In campagna elettorale lo slogan è stato "Mandiamoli tutti a casa!" e per questo, sostiene Grillo, il M5S è stato votato da più di 8 milioni di italiani. Nel Non Statuto e negli impegni sottoscritti dai neo parlamentari del M5S sono esclusi in modo categorico accordi con i partiti. «Per quanto mi riguarda», annuncia sempre il comico genovese, «non ci sarà alcun referendum interno per chiedere l'appoggio al pdmenoelle o a un governo pseudo tecnico. Se in futuro fossi smentito da un voto di fiducia dei gruppi parlamentari del M5S a chi ha distrutto l'Italia, allora, pacatamente, serenamente, mi ritirerò dalla politica».

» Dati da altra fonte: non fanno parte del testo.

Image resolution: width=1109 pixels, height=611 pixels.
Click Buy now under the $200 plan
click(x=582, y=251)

Ma il movimento, dall’interno, sembra più compatto di quanto non si voglia far credere dal di fuori. Il senatore abruzzese del Movimento, Gialuca Castaldi, smentisce ad esempio seccamente quanto raccontano in queste ore giornali e televisioni: «Sento notizie in TV....che non hanno nè capo nè coda! Ieri non si e' nemmeno sfiorato il discorso sulla fiducia. E' assodato che non la diamoa! Si lavora su altro...soprattutto sugli emolumenti stratosferici che vanno ben oltre quel che e' noto a tutti! Stiamo valutando cosa e' realmente necessario e cosa no! Stay tuned!»


«Chi decide la linea politica nei partiti?», chiede invece Gianluca Vacca, neo eletto alla Camera. Vacca in relazione all'eventuale appoggio al Governo con il Pd prima chiarisce che nel M5S si sta «mantenendo fede agli impegni presi sin dalla nascita e ribaditi durante la campagna elettorale. Nonostante questo i parlamentari eletti, alla prima riunione, hanno discusso e deciso insieme l'ovvio, cioè di tenere fede alla propria linea».

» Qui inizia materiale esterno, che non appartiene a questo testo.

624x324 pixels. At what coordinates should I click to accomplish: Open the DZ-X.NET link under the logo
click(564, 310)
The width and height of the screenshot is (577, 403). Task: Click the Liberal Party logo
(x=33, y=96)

Poi contrappone il metodo del M5S a quello degli altri partiti dove chi decide fa parte dell’ «oligarchia al comando, in alcuni casi una persona sola come nel Pdl. Tutti pronti ad obbedire a qualsiasi decisione dei capi. Il dibattito non esiste proprio: qualcuno ha sentito parlare di riunioni degli eletti del Pd o del Pdl dove veniva discussa la linea politica dei rispettivi partiti?»

«Il Pdl, anzi il suo capo-padrone, tra un processo e un altro, tra un ricovero e un festino, passa dall'allarme comunista alla proposta di un governo congiunto: ha forse consultato qualcuno, magari la sua igienista dentale, prima di cambiare opinione?».
Ultima stoccata al Pd. «Nel giro di poche ore ha completamente sconfessato tutto quello detto prima delle elezioni: dall'attacco a tutto spiano al Movimento 5 stelle all'immediata offerta di poltrone il giorno successivo ai risultati elettorali. Chi ha deciso questa inversione a U? Bersani, D'Alema e la Bindi hanno forse consultato i propri eletti e/o elettori per essere legittimati a fare un cambio così radicale?».
I parlamentari si sono consultati anche con la base: in Abruzzo Vacca spiega di aver aperto due sondaggi (uno su Facebook e uno sul forum regionale) in merito e «il responso è stato unanime», assicura il neo deputato.
«I cittadini a 5 stelle si riuniscono per decidere qualsiasi aspetto del lavoro parlamentare insieme, per rapportarsi poi con la propria base», ha chiuso l'onorevole abruzzese.